> Extract provided

For fall 1998, my mother, who speaks French, wanted to go to an island where French is spoken. We planned to go to St. Martin. However, Hurricane Georges roared through much of the French West Indies in September 1998, heavily damaging St. Martin. We booked a trip to Aruba instead.
In November 1998, my mother and I again traveled to the Netherlands Antilles. Aruba is the westernmost of those Caribbean islands, and lies 18 miles off the coast of Venezuela. It covers an area of 70 square miles. After the requisite 7 a.m. flight from Baltimore-Washington International Airport and change of planes in Miami, we arrived around 2 p.m. at Queen Beatrix Airport.
We stayed at the Hyatt Regency Aruba Resort and Casino on Palm Beach on the southern coast.

This nine-story hotel has a large, comfortable open-air lobby, a casino, three restaurants, shops, an exercise room with treadmills, stationary bikes and stairclimbers, and a few high-priced shops. The centerpiece is the three-level pool with a waterfall, two-story slide and two whirlpools. The pool is set among tropical gardens with a human-made lagoon. Geese and swans floated in the lagoon, and iguanas strolled along the walkways, seeking fruit treats from the guests. Parrots also lived on the grounds.

> Direction
In the Aruba travel account, rewrite the portion between "In November 1998, my" and "Queen Beatrix Airport.", inclusive, replacing "Miami" with "San Juan".

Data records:

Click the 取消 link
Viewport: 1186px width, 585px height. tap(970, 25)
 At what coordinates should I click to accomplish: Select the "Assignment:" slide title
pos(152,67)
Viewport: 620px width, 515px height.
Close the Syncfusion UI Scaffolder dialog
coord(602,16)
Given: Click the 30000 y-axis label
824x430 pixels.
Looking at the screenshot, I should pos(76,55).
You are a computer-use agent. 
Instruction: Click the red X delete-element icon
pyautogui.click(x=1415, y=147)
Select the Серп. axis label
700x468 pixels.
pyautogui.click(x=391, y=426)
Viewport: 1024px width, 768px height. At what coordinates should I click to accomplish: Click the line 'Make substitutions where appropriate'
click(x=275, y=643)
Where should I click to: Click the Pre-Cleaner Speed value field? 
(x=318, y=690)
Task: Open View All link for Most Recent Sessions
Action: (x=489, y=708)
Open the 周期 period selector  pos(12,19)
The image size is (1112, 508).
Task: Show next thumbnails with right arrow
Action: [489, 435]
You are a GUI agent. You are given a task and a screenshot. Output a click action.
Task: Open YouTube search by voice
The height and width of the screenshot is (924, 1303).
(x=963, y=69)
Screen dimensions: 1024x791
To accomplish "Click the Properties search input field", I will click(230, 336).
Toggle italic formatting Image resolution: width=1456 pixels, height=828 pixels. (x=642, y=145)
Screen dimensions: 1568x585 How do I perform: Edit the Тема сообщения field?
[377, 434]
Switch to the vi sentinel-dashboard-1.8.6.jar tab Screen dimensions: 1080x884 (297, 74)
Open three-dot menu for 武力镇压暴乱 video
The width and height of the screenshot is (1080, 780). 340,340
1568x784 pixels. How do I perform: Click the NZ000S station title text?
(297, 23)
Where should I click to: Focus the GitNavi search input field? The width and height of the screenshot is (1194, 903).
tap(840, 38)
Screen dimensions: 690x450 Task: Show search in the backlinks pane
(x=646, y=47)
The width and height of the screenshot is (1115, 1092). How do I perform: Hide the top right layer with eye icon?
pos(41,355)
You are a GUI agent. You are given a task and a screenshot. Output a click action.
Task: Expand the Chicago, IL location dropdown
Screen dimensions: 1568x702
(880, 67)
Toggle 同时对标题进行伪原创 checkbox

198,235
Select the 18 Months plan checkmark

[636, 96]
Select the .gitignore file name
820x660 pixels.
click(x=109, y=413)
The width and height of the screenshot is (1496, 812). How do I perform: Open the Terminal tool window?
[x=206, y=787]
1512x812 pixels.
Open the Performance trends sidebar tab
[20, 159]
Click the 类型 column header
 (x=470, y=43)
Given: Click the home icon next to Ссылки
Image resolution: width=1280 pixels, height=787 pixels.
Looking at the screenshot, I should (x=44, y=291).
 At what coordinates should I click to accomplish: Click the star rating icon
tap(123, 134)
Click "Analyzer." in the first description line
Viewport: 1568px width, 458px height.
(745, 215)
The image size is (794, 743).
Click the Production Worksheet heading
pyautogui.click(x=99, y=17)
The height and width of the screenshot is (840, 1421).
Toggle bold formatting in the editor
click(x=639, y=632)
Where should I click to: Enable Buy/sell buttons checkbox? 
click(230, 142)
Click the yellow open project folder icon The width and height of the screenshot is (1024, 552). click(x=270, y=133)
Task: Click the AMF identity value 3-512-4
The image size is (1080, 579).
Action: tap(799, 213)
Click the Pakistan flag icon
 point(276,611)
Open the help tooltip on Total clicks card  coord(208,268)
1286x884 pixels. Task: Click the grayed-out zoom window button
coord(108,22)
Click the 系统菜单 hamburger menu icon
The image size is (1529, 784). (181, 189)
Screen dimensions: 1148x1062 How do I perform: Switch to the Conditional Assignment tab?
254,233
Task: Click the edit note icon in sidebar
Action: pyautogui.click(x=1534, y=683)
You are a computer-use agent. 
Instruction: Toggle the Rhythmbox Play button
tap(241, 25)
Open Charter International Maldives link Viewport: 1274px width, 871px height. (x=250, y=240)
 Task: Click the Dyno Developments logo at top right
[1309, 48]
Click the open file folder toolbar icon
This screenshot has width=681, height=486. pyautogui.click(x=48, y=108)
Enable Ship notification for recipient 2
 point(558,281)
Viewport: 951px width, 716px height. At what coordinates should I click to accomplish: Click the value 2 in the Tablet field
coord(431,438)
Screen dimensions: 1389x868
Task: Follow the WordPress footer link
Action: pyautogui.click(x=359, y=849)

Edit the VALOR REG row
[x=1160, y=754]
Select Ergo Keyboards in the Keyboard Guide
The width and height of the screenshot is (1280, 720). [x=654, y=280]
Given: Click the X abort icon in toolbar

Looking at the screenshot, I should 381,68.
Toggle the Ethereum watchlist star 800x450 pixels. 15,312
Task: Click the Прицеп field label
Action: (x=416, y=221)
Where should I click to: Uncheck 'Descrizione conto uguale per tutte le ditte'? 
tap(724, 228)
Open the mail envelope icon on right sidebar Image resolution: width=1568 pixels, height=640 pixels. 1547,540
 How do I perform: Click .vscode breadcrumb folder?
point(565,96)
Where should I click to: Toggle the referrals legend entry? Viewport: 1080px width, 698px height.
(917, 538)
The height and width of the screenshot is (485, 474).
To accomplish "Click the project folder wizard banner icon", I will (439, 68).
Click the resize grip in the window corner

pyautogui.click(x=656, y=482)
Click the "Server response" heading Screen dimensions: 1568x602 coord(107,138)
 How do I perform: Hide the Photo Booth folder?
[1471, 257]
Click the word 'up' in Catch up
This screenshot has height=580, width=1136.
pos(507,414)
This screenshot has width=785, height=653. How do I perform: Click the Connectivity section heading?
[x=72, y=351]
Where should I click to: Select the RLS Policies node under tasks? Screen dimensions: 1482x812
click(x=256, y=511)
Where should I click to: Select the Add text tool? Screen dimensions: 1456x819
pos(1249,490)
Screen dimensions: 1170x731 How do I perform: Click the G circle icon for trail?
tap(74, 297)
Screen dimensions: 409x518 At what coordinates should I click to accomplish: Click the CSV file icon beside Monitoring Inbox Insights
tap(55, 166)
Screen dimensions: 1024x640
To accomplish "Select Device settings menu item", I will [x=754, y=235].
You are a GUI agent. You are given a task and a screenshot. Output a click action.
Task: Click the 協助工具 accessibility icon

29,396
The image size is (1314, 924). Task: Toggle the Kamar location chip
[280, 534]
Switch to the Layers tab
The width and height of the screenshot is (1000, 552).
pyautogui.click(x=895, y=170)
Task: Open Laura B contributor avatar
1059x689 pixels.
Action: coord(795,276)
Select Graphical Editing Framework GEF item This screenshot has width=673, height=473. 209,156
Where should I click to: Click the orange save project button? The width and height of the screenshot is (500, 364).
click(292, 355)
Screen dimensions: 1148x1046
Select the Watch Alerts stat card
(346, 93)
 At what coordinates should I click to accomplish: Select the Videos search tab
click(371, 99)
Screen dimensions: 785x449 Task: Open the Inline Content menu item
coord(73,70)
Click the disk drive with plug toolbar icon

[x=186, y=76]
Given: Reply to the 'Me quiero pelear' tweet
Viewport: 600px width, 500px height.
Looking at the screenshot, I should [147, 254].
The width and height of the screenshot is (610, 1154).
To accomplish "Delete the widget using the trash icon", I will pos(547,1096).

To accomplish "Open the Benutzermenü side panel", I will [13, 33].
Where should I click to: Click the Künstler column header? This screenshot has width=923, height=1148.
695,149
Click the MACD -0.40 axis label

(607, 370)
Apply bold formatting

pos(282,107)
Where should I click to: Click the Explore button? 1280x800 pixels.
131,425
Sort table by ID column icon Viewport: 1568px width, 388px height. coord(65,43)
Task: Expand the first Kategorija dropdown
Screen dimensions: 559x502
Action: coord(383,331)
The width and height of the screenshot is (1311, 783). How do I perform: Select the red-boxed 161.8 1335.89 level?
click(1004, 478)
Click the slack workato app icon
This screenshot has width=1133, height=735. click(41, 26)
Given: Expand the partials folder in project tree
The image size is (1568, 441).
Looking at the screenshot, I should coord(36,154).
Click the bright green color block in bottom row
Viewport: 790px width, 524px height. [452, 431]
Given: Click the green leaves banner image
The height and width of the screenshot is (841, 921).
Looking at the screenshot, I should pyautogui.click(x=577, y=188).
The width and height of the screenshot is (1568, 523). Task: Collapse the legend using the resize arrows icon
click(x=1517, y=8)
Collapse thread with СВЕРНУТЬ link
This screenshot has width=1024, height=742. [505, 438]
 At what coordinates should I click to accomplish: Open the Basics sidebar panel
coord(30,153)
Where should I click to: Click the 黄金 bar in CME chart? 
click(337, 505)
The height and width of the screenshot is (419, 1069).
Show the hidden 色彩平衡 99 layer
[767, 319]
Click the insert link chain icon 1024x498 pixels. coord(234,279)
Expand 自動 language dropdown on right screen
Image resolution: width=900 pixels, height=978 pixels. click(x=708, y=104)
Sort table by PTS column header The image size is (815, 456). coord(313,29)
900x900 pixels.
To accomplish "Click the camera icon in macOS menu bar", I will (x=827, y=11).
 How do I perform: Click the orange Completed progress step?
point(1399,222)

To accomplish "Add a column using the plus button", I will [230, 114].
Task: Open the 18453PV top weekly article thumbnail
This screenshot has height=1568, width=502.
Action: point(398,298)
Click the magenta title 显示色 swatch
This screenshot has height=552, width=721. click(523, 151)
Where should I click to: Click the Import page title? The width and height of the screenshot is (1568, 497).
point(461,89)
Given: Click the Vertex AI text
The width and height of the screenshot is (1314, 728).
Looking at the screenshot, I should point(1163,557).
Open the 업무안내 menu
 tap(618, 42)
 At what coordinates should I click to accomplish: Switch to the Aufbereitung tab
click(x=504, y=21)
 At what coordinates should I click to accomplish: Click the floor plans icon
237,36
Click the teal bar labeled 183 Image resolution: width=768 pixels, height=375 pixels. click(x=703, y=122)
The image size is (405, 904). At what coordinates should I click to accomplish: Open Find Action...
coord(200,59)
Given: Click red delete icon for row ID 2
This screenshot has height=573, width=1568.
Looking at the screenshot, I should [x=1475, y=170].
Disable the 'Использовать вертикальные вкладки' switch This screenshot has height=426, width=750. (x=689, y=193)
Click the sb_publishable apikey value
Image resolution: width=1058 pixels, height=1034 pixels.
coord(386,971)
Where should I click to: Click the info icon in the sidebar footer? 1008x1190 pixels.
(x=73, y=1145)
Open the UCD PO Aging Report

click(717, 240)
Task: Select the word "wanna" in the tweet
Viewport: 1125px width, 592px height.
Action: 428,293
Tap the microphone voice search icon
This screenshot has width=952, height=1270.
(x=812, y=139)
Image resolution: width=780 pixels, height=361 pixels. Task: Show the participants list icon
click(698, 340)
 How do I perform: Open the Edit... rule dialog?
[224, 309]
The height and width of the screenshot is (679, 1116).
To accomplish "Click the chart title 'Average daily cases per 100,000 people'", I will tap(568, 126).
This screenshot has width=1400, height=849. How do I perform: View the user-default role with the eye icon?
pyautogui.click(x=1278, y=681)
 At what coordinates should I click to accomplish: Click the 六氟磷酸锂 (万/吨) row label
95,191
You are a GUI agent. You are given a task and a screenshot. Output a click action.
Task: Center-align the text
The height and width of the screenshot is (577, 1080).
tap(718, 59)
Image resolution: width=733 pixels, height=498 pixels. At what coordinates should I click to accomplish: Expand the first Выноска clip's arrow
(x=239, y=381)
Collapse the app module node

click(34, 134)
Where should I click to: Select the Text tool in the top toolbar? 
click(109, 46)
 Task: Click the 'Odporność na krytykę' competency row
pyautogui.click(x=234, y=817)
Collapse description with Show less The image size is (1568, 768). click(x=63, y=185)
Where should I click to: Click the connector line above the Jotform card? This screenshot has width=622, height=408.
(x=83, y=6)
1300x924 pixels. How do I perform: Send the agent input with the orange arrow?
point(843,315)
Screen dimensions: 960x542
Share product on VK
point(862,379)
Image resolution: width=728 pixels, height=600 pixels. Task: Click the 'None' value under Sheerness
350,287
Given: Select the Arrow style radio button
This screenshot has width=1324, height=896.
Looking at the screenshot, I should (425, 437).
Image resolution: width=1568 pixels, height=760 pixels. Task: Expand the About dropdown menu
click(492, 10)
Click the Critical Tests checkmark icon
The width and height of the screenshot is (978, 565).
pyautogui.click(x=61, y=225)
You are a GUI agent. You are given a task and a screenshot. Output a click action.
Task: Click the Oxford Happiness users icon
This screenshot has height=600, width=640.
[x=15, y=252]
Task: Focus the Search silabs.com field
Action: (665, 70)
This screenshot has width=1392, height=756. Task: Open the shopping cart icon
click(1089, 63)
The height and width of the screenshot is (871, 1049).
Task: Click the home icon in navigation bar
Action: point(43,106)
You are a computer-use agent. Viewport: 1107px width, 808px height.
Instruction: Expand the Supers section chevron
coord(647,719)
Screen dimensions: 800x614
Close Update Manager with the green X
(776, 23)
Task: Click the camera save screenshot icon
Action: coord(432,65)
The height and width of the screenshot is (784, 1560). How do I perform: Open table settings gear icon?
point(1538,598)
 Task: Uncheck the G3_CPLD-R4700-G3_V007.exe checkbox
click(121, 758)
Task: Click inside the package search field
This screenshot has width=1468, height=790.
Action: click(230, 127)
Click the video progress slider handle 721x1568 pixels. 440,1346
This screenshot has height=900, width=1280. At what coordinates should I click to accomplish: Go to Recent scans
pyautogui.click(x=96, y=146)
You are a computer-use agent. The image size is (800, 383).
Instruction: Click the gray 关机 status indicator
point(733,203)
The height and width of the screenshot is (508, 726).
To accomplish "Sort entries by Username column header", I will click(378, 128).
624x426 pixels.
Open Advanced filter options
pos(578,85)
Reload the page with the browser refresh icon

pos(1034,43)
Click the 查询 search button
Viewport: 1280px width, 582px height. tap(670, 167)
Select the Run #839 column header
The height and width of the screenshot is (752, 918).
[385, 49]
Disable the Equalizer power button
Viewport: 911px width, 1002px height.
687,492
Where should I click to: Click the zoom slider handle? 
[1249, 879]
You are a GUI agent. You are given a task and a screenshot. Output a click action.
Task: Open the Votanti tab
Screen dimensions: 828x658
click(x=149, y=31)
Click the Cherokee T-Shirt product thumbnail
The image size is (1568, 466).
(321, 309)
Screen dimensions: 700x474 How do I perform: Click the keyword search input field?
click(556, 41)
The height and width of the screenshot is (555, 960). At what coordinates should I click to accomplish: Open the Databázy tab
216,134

> Result for this exercise
In November 1998, my mother and I again traveled to the Netherlands Antilles. Aruba is the westernmost of those Caribbean islands, and lies 18 miles off the coast of Venezuela. It covers an area of 70 square miles. After the requisite 7 a.m. flight from Baltimore-Washington International Airport and change of planes in San Juan, we arrived around 2 p.m. at Queen Beatrix Airport.